BEGIN

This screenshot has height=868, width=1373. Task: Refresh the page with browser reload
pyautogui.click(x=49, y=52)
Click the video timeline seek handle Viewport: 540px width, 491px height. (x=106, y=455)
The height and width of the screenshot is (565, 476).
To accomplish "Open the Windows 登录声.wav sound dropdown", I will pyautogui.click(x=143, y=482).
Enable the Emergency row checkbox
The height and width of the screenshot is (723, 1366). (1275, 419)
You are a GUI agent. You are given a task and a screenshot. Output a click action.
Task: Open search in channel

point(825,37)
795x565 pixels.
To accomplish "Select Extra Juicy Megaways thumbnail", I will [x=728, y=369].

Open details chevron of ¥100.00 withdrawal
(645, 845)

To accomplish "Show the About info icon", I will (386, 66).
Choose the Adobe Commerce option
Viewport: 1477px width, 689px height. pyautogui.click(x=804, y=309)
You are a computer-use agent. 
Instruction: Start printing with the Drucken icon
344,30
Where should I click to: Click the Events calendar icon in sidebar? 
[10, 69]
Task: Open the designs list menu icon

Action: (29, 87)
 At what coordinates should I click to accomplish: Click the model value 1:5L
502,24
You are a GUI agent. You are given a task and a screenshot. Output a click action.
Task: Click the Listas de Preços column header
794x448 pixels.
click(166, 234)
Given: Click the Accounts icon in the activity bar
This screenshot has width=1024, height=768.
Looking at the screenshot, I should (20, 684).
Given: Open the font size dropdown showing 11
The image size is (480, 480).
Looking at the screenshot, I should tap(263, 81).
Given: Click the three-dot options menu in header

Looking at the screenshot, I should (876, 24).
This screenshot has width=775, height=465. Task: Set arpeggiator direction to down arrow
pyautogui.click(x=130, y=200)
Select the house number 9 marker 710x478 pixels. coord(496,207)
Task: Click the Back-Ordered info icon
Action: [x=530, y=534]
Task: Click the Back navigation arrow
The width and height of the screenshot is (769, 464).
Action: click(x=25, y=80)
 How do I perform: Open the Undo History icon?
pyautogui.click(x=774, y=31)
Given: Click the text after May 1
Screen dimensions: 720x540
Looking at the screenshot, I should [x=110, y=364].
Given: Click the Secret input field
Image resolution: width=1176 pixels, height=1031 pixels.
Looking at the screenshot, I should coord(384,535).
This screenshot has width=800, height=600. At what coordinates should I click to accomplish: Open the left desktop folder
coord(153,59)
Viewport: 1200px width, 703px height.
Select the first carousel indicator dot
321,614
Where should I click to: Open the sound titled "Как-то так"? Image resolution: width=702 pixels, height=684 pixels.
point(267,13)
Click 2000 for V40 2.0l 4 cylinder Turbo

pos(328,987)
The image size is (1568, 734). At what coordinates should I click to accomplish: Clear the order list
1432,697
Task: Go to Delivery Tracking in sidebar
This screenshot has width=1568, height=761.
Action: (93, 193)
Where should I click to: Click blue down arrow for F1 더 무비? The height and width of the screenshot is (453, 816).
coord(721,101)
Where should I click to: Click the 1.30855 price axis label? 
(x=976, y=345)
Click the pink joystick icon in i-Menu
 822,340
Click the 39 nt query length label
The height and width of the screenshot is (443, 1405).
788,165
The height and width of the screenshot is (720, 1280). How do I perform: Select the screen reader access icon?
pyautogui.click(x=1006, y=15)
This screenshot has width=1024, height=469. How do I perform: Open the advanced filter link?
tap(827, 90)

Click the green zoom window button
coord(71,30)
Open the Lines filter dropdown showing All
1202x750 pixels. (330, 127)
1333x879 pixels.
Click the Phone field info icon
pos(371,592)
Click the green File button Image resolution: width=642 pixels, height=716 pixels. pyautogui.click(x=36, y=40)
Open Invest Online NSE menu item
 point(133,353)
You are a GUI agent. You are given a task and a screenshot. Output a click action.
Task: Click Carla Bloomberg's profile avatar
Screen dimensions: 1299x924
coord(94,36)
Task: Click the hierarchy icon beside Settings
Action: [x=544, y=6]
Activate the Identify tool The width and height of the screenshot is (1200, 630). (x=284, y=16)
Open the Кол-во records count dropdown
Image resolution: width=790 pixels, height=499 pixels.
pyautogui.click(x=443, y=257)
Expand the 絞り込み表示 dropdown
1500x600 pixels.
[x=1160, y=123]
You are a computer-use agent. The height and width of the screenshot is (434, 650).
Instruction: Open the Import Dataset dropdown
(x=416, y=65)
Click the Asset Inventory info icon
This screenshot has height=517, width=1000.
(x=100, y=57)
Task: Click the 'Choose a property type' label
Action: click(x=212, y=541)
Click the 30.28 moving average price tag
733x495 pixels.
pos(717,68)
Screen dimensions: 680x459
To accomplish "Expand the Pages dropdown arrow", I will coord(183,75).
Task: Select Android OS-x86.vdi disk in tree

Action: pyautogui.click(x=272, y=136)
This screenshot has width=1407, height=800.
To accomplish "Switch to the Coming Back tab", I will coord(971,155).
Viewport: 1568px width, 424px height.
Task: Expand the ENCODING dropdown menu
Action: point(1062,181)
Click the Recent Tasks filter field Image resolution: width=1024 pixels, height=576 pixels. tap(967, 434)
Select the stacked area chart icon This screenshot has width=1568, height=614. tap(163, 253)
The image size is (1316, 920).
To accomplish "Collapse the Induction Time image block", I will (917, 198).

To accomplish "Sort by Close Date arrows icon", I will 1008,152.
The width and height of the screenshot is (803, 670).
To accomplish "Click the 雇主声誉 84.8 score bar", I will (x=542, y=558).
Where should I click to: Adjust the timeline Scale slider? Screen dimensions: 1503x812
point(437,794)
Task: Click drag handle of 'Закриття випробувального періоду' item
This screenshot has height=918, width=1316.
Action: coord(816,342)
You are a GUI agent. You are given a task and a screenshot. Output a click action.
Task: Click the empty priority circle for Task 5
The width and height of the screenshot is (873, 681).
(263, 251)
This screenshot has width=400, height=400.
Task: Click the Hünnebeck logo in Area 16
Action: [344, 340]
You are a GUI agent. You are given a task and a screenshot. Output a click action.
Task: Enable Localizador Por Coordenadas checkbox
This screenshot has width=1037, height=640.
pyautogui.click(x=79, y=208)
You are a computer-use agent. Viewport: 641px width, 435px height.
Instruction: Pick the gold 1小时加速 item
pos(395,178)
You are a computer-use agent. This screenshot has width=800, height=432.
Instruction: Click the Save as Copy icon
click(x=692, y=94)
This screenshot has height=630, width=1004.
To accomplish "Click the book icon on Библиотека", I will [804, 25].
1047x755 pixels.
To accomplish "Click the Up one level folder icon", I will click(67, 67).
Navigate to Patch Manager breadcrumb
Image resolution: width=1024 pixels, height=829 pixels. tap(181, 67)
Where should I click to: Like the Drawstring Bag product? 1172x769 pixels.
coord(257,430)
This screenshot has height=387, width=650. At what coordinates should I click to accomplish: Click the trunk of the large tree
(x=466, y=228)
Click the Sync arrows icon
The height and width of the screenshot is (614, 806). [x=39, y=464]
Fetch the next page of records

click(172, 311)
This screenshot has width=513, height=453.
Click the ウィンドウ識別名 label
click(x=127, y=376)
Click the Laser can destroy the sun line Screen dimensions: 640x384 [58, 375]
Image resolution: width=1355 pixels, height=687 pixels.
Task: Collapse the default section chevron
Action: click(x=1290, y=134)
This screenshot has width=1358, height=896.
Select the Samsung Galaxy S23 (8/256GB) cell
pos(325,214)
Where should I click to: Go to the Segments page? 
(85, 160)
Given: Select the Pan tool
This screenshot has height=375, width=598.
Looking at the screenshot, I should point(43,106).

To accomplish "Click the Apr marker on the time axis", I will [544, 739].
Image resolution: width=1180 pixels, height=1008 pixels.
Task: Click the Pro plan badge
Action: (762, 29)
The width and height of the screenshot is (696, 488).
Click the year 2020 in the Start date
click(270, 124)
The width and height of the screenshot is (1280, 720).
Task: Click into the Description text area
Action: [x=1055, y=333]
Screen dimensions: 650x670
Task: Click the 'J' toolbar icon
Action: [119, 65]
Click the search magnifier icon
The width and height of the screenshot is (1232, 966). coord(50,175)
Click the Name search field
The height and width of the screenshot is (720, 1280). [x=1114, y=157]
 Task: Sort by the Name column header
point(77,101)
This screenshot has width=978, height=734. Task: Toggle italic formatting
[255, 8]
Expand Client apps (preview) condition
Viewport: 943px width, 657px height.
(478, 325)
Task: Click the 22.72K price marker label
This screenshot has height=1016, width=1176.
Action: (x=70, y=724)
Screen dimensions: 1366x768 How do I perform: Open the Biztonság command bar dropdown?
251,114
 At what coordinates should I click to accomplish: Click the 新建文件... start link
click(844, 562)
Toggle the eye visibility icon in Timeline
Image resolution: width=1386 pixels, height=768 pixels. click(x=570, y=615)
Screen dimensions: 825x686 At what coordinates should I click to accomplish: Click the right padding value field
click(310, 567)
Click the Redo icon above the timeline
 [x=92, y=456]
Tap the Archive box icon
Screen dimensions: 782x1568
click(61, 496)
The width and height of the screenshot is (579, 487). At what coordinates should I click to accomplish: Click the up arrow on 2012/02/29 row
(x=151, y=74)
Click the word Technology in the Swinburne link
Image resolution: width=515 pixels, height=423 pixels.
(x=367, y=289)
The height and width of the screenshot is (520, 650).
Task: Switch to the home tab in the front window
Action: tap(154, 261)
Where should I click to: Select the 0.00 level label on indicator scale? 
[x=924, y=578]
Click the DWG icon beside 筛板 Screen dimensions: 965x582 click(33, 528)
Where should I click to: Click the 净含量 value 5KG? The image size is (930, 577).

END

--- What is expected ---
Among the records above, only the lines between the line holding "Click the Sync arrows icon" and the line holding "The width and height of the screenshot is (696, 488).", inclusive, are to be output, exactly as written.

--- Written response ---
Click the Sync arrows icon
The height and width of the screenshot is (614, 806). [x=39, y=464]
Fetch the next page of records

click(172, 311)
This screenshot has width=513, height=453.
Click the ウィンドウ識別名 label
click(x=127, y=376)
Click the Laser can destroy the sun line Screen dimensions: 640x384 [58, 375]
Image resolution: width=1355 pixels, height=687 pixels.
Task: Collapse the default section chevron
Action: click(x=1290, y=134)
This screenshot has width=1358, height=896.
Select the Samsung Galaxy S23 (8/256GB) cell
pos(325,214)
Where should I click to: Go to the Segments page? 
(85, 160)
Given: Select the Pan tool
This screenshot has height=375, width=598.
Looking at the screenshot, I should point(43,106).

To accomplish "Click the Apr marker on the time axis", I will [544, 739].
Image resolution: width=1180 pixels, height=1008 pixels.
Task: Click the Pro plan badge
Action: (762, 29)
The width and height of the screenshot is (696, 488).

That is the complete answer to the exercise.